Navy has patrolled the sea since World War II, creating the stability that has
allowed the nations of the region to prosper, Denmark said. “It is central to
our strategy of strengthening a principled, rules-based order that enables
regional stability and prosperity,” he said.
China is seeking to assert its claims through occupation --
literally building islands in the Spratly Islands and placing airfields, harbors
and logistics hubs that could support military aircraft and ships, Denmark said.
Working to Ensure Peace, Stability in
The United States is pursuing a whole-of-government approach
to resolving the problems in the region, he said, noting that the Defense
Department is working with the State Department and others to ensure peace and
Denmark said DoD is working along four lines of effort in the
South China Sea. The first is presence. The United States has a credible,
powerful capability in the region, he said, that creates stability and provides
the space for diplomacy. “We’ve increased our military presence and we’re
ensuring our presence is geographically distributed, operationally resilient and
politically sustainable,” he added.
The second line of effort is an increase in the tempo of
military operations in the region, he told the panel. Exercises, freedom of
navigation exercises and presence operations mean DoD continues to fly, sail and
operate “wherever international law allows so that others can do the same,”

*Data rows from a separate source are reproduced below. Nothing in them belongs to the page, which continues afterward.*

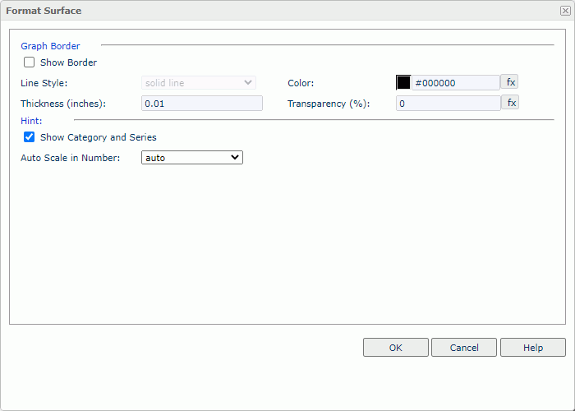Open Help for this dialog
This screenshot has width=575, height=411.
[x=533, y=348]
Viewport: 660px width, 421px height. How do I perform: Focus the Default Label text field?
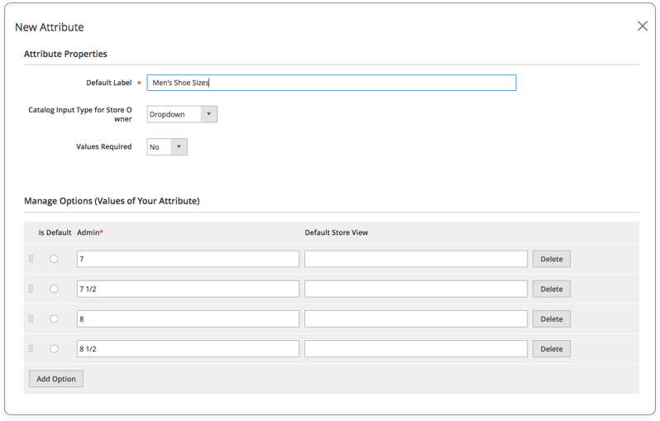tap(332, 83)
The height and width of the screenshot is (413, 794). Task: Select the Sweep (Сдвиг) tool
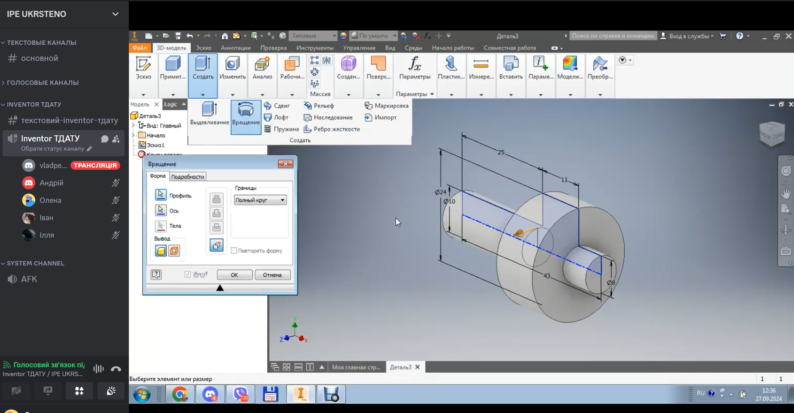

DoD is also working with partner nations to enhance their
capabilities and capacity, particularly through work with the Association of
Southeast Asian Nations, Denmark said.
“Finally, we are engaging China directly to reduce risk. … We
seek to keep lines of communication with Beijing open and improve our
cooperation in areas of mutual interest and to speak candidly and constructively
when we disagree,” he said.
(Follow Jim Garamone on Twitter: @GaramoneDoDNews)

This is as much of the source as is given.